[[ Recorded information open ]]

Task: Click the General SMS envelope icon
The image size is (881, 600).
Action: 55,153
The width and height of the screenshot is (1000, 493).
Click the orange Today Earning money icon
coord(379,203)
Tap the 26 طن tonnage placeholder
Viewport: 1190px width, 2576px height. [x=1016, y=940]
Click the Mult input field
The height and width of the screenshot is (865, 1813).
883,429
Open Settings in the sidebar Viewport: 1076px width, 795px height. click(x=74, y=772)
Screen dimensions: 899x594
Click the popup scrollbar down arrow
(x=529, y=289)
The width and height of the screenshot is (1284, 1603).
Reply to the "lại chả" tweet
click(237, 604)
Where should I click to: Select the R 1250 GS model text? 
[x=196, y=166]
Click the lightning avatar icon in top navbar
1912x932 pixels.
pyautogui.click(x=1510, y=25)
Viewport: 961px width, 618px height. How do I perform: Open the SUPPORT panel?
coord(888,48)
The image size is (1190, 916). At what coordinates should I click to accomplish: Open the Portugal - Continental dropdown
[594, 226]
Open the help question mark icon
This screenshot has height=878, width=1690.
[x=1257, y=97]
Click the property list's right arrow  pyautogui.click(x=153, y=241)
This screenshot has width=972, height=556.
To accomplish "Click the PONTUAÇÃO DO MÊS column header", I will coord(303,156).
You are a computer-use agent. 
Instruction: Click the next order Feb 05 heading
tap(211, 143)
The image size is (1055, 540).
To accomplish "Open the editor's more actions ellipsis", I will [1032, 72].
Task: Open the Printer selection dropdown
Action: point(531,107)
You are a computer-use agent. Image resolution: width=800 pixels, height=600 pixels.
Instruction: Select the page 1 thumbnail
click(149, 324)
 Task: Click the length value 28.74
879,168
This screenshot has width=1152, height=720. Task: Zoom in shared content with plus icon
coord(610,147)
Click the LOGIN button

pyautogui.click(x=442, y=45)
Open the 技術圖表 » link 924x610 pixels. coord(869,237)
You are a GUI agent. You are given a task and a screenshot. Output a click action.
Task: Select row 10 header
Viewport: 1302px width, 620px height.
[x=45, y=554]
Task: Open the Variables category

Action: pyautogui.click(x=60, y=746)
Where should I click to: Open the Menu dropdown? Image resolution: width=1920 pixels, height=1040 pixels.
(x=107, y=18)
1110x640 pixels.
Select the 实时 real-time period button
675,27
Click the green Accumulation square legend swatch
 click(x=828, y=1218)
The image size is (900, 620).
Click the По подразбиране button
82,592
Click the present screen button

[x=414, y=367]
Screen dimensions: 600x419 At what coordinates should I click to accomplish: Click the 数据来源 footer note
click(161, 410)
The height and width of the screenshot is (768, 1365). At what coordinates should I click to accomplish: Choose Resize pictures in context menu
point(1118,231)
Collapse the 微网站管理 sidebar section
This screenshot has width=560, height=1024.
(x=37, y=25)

[[ Recorded information closed ]]

Count the lines of the listing that contain the word "computer", and give only the number.

2